++++ Selected passage ++++
Screw threads are triangular cut, but seems good quality. Note that both male & female threads on the head & tube are anodized for head lock-out. They are smooth with no cross-threading or squeaking on my sample.
.
.





Mostly the battery tube continues the cylindrical shape with four flat, long rectangular surfaces. The diamond-shaped knurling is presented over most of the battery tube except four flat, long rectangular sides, and it's a bit aggressive on the handle, helping with grip. 
.
.





The switch is the forward click switch which allows the light to be momentarily activated by half-pressing the switch while not affective the mode changing which is completely controlled by the control ring on the head. The switching travel is slightly longer than average, with average resistance and provides audible click when engaged. The switch cap sits recessed within the tail end which allows the light tail stand perfectly. There is no cut-out facilitate easily access to the switch. There are a couple of holes at the rear end for small lanyard attachment. 
.
.





The tail cap is screwed to the battery tube together, and can be removed from the tube without any tools. There is dual springs (i.e., inner & outer springs) in the base. On the opposite side of the base, you will see the mechanical tail switch with a circuit. SupBeam says the electronic circuit can work by current 5A. In case of using a simple mechanical on-off switch, it can't accept 5A current. There is an o-ring at the tail threads as well. 
.
.
++++
■ **What you are asked to do**: Rewrite the stretch of the flashlight review from "Mostly the battery" through "small lanyard attachment.", putting "texturing" wherever "knurling" appears.
++++ Data excerpt ++++
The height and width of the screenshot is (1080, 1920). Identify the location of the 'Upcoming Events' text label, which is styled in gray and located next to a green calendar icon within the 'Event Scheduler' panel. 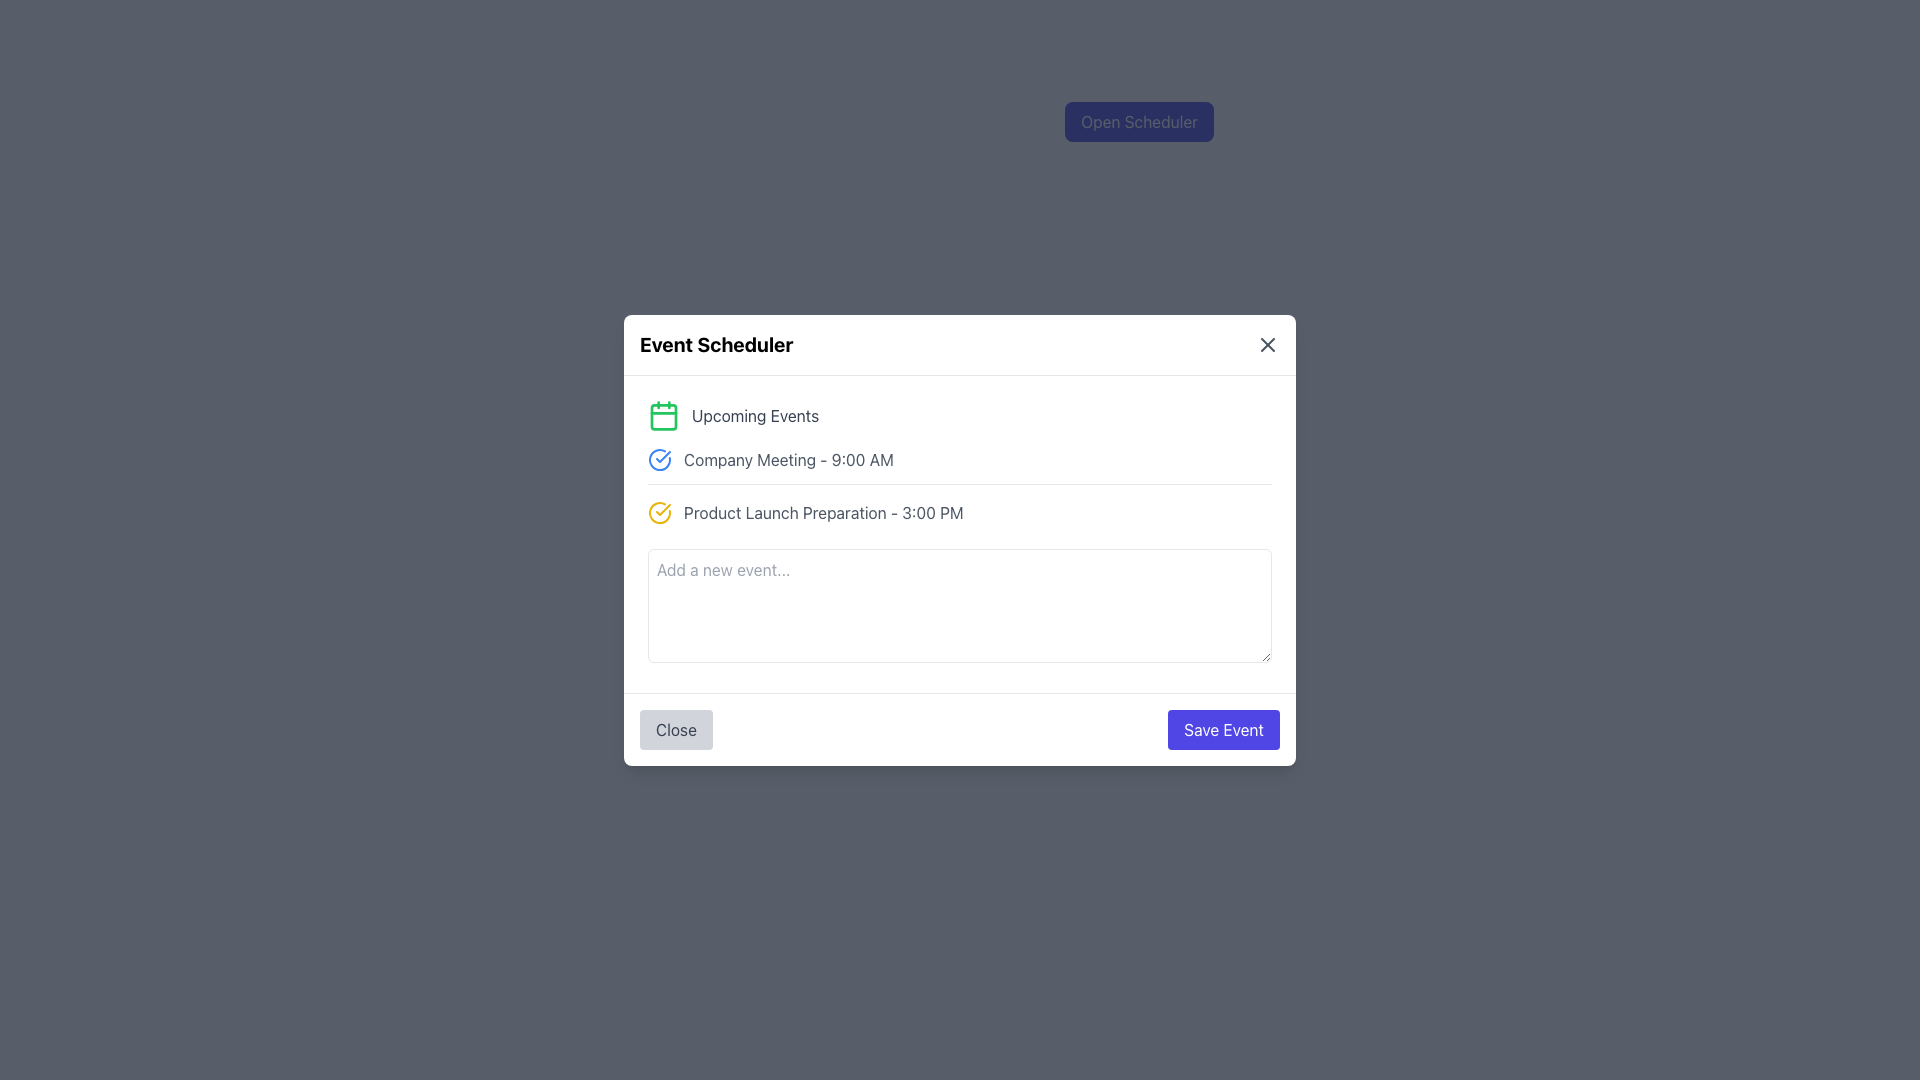
(754, 414).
++++
■ **Reply to the exercise**:
Mostly the battery tube continues the cylindrical shape with four flat, long rectangular surfaces. The diamond-shaped texturing is presented over most of the battery tube except four flat, long rectangular sides, and it's a bit aggressive on the handle, helping with grip. 
.
.





The switch is the forward click switch which allows the light to be momentarily activated by half-pressing the switch while not affective the mode changing which is completely controlled by the control ring on the head. The switching travel is slightly longer than average, with average resistance and provides audible click when engaged. The switch cap sits recessed within the tail end which allows the light tail stand perfectly. There is no cut-out facilitate easily access to the switch. There are a couple of holes at the rear end for small lanyard attachment.